WORK REQUEST:
Every line of the records below that holds the word "input" should be copied out.

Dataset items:
◆ ◆ ◆ ◆ ◆

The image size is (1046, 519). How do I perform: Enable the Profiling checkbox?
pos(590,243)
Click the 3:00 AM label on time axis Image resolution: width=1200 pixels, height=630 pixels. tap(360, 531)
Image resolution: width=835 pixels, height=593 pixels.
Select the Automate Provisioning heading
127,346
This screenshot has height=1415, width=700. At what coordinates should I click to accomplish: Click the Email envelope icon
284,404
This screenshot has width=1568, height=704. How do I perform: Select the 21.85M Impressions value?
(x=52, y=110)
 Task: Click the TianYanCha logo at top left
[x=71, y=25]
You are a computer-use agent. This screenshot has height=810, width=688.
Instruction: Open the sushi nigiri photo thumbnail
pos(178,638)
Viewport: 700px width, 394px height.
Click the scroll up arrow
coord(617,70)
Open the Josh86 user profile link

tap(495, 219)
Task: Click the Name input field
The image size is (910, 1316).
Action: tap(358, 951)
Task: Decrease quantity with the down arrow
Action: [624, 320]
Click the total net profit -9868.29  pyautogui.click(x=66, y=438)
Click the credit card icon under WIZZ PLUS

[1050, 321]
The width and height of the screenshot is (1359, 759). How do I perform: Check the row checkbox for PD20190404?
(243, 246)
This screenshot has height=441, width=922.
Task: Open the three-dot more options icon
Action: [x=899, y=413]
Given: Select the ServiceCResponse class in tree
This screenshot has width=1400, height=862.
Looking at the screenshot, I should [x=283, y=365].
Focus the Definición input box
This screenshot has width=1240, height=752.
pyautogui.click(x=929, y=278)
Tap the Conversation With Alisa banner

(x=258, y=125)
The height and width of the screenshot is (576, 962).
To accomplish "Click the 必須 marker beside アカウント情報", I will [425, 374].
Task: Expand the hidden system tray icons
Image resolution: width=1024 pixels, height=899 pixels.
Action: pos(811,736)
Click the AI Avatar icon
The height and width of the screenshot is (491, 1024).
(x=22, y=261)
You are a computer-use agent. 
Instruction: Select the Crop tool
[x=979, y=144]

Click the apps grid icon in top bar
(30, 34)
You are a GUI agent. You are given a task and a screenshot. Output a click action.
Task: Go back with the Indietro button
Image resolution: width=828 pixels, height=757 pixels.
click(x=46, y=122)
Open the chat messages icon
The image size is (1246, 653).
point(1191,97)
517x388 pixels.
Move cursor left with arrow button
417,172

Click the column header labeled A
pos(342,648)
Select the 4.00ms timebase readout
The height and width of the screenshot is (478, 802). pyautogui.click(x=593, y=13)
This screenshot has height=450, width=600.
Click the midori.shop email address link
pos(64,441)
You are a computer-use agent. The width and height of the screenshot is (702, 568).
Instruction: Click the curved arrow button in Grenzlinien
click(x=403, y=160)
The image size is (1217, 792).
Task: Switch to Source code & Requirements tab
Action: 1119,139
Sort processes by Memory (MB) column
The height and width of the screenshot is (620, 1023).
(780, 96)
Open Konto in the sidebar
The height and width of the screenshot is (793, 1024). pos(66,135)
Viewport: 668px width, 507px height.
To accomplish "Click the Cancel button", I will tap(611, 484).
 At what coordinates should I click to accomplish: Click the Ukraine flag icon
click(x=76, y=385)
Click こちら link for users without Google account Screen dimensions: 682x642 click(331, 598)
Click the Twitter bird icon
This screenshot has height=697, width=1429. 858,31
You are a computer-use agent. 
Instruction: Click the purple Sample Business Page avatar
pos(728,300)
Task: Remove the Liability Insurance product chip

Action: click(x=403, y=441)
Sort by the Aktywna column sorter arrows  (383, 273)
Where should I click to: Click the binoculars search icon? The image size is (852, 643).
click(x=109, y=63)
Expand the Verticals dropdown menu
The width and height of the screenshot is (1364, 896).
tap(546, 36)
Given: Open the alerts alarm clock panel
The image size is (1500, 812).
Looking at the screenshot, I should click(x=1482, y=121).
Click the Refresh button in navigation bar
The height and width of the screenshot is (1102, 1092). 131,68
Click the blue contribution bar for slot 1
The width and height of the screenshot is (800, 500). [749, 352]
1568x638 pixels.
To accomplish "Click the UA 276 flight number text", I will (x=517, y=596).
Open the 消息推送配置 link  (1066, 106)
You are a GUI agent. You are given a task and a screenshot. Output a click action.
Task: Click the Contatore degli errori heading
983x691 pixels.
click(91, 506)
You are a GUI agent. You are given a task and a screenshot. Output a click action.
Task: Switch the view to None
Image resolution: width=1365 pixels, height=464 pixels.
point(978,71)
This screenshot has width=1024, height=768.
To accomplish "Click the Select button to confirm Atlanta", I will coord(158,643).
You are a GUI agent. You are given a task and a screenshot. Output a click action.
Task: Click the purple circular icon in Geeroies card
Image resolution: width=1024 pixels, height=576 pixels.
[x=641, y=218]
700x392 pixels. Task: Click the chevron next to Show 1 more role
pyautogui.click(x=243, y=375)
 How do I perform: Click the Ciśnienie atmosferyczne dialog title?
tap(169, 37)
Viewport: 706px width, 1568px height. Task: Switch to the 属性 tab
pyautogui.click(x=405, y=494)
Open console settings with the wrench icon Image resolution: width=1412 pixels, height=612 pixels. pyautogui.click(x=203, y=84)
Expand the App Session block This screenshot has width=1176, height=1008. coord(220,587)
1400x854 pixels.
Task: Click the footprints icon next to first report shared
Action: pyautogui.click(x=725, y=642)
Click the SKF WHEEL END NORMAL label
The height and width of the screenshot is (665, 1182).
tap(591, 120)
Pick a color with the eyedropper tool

◆ ◆ ◆ ◆ ◆

TASK ANSWER:
Task: Click the Name input field
Focus the Definición input box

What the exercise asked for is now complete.